WHAT TO DO: Find every line in the data below that contains the string "gray" and copy each one, matching case exactly.

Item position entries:
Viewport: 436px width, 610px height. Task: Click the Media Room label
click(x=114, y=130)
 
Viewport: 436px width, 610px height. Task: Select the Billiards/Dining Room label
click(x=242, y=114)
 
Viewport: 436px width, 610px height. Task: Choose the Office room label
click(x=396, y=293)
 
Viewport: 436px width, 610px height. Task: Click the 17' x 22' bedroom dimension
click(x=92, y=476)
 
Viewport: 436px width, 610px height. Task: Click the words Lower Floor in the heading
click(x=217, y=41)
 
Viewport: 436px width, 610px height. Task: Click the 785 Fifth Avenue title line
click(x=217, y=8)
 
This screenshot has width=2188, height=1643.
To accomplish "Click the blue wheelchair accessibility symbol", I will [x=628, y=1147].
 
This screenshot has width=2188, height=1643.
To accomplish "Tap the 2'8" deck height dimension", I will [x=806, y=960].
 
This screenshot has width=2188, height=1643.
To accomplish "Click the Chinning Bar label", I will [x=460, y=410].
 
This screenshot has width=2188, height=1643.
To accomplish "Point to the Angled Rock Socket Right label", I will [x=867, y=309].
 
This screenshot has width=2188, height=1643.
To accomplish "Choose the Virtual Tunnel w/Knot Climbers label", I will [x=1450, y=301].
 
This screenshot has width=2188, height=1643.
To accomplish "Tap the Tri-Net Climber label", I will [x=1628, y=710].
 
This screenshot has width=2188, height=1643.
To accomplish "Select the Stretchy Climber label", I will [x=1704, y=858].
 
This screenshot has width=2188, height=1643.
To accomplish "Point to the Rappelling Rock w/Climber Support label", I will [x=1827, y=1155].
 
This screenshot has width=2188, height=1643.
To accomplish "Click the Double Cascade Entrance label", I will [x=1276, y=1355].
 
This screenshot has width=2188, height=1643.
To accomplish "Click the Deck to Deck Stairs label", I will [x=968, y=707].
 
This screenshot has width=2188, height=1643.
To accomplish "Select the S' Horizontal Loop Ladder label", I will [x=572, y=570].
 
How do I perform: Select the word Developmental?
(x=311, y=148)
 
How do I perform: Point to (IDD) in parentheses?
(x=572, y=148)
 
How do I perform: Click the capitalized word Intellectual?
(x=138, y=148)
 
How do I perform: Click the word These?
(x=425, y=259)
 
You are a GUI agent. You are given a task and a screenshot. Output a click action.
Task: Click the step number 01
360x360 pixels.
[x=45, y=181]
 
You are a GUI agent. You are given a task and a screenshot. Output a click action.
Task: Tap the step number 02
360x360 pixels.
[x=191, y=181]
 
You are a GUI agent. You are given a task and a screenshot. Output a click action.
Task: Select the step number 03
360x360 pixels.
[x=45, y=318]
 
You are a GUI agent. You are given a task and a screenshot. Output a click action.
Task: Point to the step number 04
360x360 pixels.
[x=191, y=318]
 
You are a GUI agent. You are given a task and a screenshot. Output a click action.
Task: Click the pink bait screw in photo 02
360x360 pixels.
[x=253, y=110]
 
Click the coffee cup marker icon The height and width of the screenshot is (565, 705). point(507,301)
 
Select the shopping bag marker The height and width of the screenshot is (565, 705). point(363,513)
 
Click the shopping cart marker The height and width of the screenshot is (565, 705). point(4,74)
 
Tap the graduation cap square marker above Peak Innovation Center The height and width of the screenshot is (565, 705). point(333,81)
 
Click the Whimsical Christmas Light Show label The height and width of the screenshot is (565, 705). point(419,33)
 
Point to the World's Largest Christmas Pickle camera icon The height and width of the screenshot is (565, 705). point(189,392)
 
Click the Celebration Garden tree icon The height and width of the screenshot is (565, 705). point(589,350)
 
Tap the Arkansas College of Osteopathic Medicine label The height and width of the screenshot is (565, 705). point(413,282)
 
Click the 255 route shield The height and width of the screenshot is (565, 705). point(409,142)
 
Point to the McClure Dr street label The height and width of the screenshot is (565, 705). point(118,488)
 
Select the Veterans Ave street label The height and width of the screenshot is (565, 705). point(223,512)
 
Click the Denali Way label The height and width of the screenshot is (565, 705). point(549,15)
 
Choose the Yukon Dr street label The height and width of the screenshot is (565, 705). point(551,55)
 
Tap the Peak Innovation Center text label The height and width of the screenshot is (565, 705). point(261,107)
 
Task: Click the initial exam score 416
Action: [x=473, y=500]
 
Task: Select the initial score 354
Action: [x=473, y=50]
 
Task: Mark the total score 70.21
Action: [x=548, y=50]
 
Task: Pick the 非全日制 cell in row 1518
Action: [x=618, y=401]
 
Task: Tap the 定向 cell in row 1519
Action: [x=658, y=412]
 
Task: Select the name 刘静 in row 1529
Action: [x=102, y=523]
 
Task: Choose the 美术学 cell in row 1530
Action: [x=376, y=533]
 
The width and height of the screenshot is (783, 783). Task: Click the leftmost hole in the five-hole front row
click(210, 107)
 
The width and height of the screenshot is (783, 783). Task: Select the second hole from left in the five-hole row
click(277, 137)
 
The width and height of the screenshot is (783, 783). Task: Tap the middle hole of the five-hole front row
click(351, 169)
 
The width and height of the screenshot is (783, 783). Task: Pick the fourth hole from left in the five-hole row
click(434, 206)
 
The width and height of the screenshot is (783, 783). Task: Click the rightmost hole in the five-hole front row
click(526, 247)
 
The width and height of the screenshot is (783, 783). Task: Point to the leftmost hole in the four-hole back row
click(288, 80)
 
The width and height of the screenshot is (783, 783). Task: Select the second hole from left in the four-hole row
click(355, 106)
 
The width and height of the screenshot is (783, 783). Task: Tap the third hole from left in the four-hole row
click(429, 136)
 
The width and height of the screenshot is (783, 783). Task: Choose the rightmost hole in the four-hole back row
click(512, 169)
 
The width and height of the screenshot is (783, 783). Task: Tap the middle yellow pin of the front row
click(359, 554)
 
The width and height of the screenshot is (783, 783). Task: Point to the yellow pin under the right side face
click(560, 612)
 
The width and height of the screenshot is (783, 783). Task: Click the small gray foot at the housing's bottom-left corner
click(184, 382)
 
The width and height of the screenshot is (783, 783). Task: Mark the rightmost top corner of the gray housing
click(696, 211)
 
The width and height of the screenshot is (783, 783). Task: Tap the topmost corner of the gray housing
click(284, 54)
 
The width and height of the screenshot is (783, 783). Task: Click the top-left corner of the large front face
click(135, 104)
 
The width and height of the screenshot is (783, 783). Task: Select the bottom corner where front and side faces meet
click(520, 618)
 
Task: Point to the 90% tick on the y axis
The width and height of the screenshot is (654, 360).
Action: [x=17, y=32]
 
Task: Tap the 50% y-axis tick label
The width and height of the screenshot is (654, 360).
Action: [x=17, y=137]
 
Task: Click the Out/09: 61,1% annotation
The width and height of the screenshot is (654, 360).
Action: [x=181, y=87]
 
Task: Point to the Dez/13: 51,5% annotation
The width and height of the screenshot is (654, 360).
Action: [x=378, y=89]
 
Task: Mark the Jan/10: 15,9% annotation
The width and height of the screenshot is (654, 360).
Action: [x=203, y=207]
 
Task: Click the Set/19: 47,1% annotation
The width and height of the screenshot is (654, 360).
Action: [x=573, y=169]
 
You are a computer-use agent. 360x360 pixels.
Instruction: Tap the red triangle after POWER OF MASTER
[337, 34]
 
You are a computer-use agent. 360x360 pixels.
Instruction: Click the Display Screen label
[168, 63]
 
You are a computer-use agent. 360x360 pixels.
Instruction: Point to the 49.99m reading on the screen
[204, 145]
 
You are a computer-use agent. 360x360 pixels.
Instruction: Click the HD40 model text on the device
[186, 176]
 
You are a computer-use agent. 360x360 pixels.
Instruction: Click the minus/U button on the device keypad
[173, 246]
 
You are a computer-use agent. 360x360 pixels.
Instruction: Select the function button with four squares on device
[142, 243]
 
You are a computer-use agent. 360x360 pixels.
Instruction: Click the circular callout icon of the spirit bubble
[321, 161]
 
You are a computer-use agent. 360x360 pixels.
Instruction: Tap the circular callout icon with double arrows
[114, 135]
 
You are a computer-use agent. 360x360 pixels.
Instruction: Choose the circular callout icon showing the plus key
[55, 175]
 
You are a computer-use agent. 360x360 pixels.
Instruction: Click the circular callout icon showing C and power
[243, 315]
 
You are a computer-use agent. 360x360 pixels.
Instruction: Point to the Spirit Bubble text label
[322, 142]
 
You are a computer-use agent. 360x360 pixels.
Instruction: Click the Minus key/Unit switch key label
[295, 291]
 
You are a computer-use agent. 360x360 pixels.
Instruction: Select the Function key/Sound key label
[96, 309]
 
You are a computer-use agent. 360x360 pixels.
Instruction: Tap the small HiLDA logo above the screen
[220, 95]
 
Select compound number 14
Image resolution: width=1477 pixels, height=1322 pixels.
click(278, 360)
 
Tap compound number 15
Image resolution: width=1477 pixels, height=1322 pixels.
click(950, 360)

SOLUTION TO THE EXERCISE:
The width and height of the screenshot is (783, 783). Task: Click the small gray foot at the housing's bottom-left corner
The width and height of the screenshot is (783, 783). Task: Mark the rightmost top corner of the gray housing
The width and height of the screenshot is (783, 783). Task: Tap the topmost corner of the gray housing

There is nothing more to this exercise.